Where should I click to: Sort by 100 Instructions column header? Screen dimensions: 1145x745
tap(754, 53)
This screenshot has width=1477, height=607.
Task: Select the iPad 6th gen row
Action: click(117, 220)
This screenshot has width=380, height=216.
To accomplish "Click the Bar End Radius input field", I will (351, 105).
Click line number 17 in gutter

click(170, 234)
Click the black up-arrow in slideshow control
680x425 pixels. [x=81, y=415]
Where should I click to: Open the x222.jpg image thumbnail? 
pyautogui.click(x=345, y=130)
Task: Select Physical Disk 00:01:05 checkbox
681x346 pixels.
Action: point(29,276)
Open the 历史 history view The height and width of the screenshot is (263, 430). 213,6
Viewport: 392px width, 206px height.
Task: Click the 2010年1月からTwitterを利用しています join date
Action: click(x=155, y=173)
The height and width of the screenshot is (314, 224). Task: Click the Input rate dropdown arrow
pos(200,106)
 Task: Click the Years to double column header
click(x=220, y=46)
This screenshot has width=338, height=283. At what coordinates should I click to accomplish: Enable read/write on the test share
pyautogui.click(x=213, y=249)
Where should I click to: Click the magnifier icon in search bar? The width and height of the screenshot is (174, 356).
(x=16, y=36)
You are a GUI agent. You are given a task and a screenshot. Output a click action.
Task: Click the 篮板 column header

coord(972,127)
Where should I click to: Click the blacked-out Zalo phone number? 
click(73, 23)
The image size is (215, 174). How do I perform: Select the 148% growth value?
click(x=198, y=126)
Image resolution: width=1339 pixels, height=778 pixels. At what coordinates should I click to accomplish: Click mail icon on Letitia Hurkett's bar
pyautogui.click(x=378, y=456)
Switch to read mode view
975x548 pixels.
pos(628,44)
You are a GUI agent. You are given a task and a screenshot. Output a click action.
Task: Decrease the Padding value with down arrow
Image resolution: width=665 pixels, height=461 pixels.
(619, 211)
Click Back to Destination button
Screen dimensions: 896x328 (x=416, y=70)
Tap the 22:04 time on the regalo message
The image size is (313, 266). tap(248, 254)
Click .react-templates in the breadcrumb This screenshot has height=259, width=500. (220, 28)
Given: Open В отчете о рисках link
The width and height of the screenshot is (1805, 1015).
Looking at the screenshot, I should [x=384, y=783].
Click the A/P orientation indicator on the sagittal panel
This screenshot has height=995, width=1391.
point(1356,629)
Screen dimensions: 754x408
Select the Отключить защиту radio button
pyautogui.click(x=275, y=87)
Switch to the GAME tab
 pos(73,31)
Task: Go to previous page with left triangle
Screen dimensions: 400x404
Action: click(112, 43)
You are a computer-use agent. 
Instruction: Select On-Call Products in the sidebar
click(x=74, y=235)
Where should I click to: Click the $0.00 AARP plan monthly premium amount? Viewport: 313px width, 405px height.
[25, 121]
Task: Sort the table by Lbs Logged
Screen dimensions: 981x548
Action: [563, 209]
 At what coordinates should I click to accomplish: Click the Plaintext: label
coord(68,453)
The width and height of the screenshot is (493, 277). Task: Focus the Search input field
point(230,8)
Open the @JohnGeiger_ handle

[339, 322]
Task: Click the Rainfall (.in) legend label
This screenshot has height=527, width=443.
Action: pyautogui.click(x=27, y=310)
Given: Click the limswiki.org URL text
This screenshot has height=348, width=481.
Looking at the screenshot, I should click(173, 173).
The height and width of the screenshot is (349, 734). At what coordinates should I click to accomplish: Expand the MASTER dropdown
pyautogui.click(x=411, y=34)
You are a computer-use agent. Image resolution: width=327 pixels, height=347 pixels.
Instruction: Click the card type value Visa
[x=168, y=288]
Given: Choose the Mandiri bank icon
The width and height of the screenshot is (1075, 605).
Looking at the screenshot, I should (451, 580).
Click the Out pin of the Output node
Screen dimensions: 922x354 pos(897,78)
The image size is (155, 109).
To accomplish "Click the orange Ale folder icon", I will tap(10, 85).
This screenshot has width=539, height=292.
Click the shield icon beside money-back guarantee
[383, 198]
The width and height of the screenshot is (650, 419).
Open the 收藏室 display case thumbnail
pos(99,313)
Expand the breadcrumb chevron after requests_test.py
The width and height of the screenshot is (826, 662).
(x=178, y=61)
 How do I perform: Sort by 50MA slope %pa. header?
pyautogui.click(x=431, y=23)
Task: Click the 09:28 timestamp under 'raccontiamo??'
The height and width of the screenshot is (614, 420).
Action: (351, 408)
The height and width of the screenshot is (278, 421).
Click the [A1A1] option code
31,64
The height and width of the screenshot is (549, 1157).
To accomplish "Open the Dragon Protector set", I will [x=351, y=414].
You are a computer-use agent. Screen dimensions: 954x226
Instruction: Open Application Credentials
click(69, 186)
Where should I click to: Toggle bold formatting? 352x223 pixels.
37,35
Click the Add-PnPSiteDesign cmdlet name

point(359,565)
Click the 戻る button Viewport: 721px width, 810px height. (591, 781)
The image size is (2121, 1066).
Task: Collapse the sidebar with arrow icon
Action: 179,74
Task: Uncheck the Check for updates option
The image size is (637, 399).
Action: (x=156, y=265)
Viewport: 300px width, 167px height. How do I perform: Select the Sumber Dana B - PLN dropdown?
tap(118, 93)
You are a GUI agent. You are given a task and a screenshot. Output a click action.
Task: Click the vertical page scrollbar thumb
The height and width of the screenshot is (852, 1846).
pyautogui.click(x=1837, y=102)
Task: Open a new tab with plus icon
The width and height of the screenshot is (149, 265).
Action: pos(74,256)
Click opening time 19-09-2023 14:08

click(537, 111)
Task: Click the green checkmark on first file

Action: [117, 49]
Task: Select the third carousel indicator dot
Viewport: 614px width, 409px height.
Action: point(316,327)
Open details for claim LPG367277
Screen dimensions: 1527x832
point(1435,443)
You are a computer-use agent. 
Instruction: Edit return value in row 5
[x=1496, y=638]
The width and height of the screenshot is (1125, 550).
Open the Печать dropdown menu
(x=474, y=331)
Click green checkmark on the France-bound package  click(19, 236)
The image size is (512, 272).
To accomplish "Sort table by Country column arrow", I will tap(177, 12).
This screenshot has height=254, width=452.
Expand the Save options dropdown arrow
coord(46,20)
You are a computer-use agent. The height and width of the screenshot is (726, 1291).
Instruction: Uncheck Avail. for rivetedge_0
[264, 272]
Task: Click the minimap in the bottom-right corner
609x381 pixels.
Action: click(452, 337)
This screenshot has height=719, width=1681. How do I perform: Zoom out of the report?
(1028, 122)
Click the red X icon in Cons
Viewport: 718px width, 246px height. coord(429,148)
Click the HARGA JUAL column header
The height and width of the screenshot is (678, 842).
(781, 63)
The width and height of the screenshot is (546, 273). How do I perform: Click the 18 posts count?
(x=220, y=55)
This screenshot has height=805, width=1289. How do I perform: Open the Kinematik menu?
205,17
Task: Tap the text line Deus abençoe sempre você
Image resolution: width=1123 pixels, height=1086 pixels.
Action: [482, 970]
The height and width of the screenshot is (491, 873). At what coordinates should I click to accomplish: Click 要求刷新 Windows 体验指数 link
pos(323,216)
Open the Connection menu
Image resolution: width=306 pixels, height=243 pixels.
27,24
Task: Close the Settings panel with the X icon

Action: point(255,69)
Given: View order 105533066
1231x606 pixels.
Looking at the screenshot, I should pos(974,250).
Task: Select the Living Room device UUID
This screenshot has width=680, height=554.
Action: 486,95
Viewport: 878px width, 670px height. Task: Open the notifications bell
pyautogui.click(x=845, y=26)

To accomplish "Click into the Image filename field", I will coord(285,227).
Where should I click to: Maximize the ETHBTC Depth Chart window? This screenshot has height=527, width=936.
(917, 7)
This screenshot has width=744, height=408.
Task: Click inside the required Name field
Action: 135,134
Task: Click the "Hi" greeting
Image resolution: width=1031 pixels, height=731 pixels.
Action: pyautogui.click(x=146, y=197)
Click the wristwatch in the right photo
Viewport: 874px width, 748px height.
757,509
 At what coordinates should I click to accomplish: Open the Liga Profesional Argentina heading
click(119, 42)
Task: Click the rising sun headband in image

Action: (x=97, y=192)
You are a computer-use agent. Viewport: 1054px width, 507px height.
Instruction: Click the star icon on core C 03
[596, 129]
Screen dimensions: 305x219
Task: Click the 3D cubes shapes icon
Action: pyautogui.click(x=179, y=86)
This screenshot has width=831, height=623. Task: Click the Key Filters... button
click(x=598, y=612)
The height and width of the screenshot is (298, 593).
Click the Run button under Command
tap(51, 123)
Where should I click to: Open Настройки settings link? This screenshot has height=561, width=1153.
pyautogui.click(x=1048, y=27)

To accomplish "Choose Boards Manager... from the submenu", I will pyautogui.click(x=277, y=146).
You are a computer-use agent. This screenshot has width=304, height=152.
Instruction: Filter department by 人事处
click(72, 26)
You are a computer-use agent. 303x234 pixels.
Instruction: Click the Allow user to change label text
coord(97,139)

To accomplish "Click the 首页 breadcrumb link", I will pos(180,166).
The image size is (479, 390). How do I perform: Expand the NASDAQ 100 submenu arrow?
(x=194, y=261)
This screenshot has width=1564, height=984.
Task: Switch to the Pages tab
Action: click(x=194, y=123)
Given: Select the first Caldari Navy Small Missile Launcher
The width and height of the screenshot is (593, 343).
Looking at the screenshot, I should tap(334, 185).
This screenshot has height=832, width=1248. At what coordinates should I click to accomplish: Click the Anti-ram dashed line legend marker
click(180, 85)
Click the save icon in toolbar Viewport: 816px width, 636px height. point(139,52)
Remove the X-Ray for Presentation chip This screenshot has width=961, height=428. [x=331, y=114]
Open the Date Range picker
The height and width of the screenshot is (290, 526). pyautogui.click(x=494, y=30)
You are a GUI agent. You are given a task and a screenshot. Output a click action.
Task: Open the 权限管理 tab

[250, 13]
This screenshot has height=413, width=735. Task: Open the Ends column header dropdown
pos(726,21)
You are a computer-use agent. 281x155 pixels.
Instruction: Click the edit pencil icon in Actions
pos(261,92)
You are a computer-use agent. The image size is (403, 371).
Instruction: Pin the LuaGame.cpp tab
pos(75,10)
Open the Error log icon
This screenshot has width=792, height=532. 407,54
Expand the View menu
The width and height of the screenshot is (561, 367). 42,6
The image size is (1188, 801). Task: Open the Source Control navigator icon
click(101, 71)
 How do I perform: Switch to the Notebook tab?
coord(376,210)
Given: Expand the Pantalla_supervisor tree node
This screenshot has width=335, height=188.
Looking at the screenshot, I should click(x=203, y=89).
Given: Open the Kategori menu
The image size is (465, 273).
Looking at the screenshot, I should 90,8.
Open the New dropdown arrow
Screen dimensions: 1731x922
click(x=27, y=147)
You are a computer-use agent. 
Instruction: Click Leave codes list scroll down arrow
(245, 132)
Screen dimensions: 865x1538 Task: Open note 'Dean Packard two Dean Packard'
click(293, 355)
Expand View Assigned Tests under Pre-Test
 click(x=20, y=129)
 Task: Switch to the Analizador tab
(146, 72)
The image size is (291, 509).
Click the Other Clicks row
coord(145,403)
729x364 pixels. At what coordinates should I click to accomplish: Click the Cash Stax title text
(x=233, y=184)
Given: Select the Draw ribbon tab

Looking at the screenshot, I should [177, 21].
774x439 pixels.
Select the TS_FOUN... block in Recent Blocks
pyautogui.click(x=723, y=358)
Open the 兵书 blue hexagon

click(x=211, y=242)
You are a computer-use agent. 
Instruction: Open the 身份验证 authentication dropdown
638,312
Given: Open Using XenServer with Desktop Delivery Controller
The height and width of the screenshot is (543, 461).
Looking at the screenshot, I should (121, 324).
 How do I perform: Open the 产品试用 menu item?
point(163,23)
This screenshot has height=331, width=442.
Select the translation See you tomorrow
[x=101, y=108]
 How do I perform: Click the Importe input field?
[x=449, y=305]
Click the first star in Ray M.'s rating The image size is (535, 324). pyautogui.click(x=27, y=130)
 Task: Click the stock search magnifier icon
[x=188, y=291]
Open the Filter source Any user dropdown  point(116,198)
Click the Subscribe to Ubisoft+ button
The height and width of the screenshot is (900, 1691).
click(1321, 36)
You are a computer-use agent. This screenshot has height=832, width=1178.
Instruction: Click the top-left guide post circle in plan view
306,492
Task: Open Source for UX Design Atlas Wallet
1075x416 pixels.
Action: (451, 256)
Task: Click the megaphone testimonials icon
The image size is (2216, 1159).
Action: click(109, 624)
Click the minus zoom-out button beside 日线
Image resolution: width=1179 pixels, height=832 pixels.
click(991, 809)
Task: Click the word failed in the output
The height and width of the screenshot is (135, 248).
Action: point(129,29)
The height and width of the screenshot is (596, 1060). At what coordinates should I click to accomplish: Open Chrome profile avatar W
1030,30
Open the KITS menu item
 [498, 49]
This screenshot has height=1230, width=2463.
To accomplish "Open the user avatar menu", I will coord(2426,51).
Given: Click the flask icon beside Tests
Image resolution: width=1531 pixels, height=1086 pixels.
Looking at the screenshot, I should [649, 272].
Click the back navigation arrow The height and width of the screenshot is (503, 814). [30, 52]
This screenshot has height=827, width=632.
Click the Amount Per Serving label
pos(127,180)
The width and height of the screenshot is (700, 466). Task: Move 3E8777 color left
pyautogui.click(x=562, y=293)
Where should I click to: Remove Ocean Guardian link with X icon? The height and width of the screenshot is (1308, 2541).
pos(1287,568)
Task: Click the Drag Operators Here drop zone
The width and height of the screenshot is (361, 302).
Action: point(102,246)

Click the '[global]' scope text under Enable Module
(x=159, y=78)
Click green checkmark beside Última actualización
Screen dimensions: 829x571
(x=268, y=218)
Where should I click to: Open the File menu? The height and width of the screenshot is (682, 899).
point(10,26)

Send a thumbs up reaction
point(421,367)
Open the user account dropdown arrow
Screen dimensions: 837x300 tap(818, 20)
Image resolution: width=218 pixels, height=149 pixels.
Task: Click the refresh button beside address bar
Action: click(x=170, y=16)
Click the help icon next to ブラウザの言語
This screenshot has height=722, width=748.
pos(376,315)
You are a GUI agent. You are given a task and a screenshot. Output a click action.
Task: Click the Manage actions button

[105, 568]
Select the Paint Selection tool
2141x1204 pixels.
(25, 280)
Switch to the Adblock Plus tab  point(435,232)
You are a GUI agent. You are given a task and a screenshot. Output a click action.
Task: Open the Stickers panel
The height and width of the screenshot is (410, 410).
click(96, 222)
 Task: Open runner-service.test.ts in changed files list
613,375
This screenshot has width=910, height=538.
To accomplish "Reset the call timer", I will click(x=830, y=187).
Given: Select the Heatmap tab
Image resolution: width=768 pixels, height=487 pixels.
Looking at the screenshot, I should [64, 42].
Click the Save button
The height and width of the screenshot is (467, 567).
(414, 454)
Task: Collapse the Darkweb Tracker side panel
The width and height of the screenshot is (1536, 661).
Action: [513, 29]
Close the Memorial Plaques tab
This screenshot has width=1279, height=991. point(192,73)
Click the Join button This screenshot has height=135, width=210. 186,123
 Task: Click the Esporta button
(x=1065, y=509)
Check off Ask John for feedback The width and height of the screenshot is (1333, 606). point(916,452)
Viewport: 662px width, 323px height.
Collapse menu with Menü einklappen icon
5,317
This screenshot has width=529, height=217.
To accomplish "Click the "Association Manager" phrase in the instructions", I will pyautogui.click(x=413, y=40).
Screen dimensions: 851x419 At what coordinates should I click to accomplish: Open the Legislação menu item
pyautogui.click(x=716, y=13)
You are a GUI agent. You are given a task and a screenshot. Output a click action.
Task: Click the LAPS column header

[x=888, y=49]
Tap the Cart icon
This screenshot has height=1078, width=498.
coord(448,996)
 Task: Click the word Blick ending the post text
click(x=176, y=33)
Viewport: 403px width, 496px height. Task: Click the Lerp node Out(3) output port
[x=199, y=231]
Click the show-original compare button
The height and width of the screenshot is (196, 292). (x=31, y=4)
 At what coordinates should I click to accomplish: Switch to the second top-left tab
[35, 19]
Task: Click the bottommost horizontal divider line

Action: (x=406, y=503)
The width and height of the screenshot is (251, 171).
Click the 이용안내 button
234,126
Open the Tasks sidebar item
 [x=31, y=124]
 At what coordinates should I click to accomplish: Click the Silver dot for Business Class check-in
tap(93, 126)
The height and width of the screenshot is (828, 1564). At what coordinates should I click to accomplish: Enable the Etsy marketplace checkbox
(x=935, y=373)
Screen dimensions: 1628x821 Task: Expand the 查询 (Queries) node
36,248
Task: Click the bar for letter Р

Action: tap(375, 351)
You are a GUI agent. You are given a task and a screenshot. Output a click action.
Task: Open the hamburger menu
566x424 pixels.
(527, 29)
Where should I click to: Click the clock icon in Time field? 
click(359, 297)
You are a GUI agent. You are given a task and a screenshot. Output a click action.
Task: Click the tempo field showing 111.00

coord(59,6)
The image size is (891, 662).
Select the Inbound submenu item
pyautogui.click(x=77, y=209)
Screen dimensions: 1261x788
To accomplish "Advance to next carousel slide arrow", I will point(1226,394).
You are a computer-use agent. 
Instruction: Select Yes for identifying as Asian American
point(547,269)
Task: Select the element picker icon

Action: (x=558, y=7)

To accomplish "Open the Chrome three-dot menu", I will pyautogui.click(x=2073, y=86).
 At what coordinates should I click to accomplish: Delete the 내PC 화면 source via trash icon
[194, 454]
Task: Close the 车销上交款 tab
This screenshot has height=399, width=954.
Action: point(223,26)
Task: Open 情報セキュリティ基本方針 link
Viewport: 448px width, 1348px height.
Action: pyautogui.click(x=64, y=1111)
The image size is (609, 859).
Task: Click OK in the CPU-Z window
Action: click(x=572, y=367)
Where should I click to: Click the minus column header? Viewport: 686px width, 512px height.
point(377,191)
○ ○ ○ ○ ○ ○ ○
**Task to complete**
Take the items from the line containing "Screen dimensions: 754x408" through the line containing "click(x=74, y=235)", inclusive, and write them out again with "sidebar" swapped for "side panel" and everything else left unchanged.

**Result**
Screen dimensions: 754x408
Select the Отключить защиту radio button
pyautogui.click(x=275, y=87)
Switch to the GAME tab
 pos(73,31)
Task: Go to previous page with left triangle
Screen dimensions: 400x404
Action: click(112, 43)
You are a computer-use agent. 
Instruction: Select On-Call Products in the side panel
click(x=74, y=235)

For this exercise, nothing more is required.